◆ PROMPT ◆
Word for word, copy all the data and drop the pictures.

◆ MATERIAL PROVIDED ◆
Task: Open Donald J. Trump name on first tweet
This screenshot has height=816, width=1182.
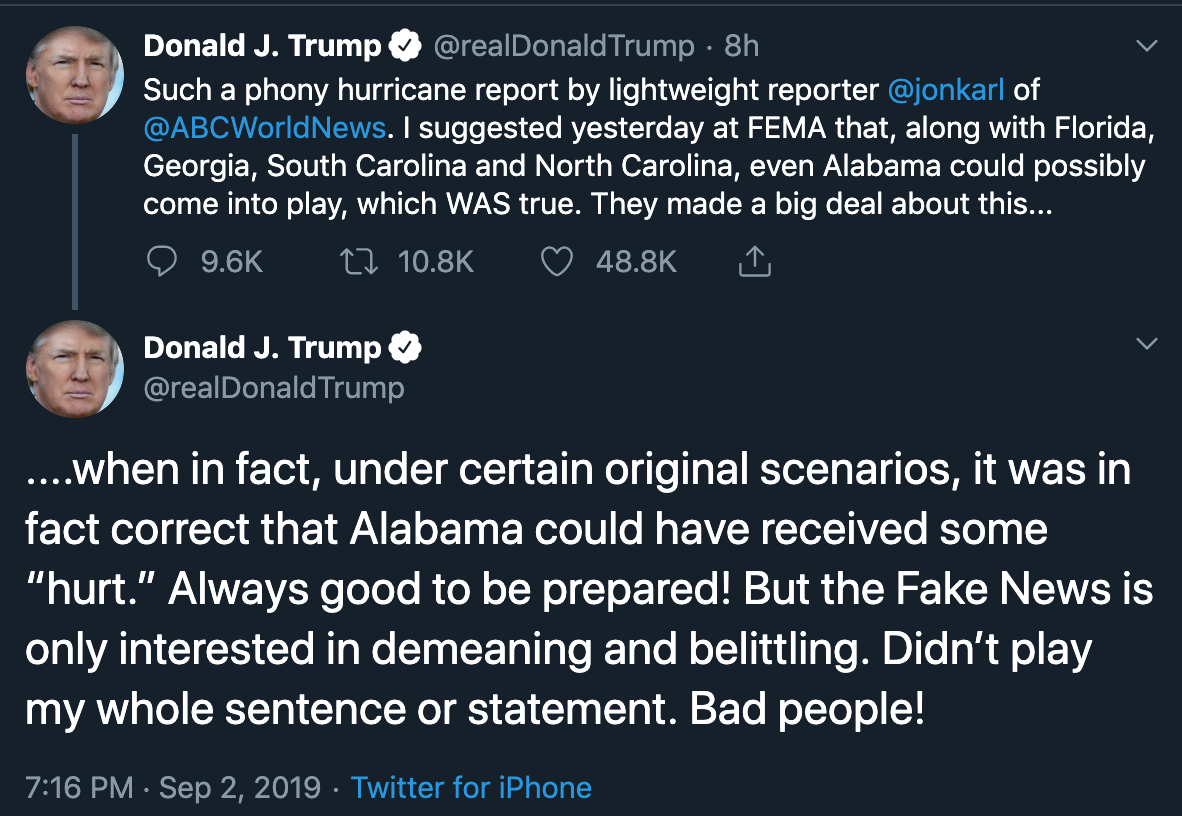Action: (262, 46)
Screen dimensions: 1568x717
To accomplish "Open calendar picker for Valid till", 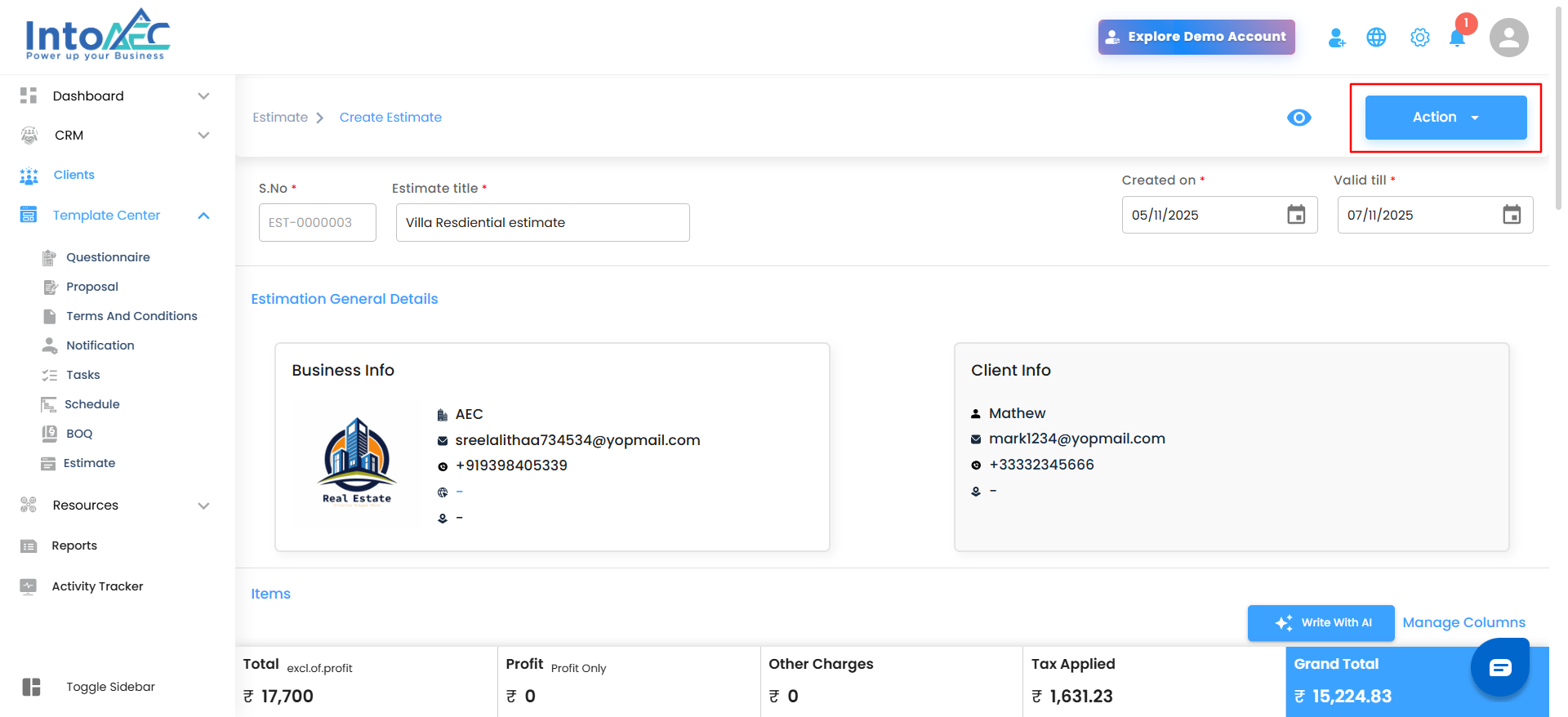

◆ RESULT FOR THIS EXERCISE ◆
Task: Open Donald J. Trump name on first tweet
This screenshot has height=816, width=1182.
Action: (262, 46)
Screen dimensions: 1568x717
To accomplish "Open calendar picker for Valid till", 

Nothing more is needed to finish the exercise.